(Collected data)
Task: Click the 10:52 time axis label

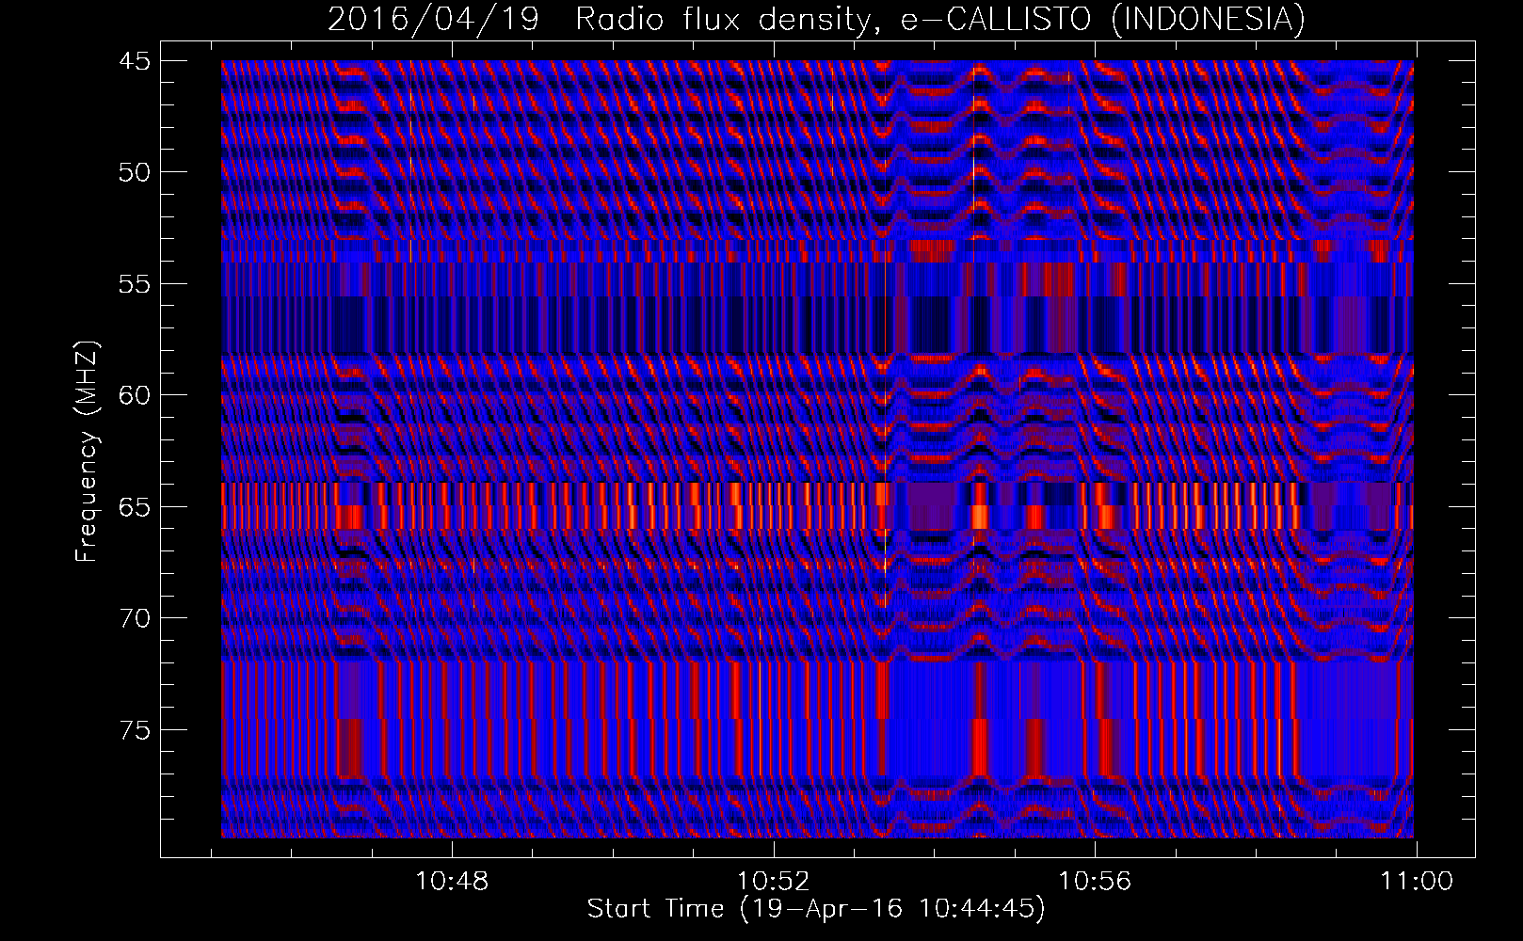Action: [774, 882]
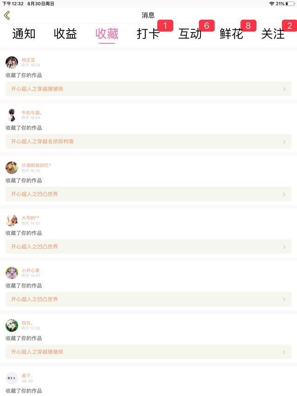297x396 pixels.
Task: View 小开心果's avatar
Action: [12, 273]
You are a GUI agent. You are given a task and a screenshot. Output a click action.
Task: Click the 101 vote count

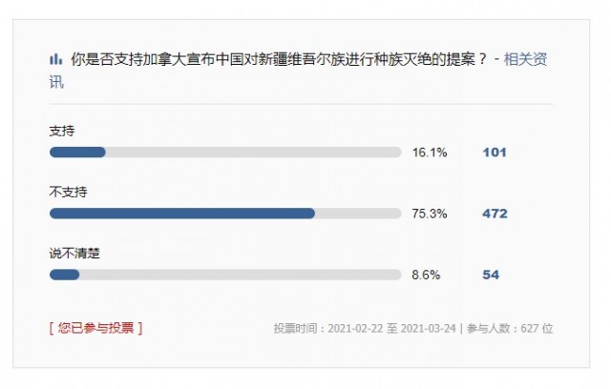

* [Aim of the exercise]: Transcribe every entry exactly, omitting pictures.

* [Exercise output]:
Task: Click the 10:52 time axis label

Action: [774, 882]
297x396 pixels.
Task: View 小开心果's avatar
Action: [12, 273]
You are a GUI agent. You are given a task and a screenshot. Output a click action.
Task: Click the 101 vote count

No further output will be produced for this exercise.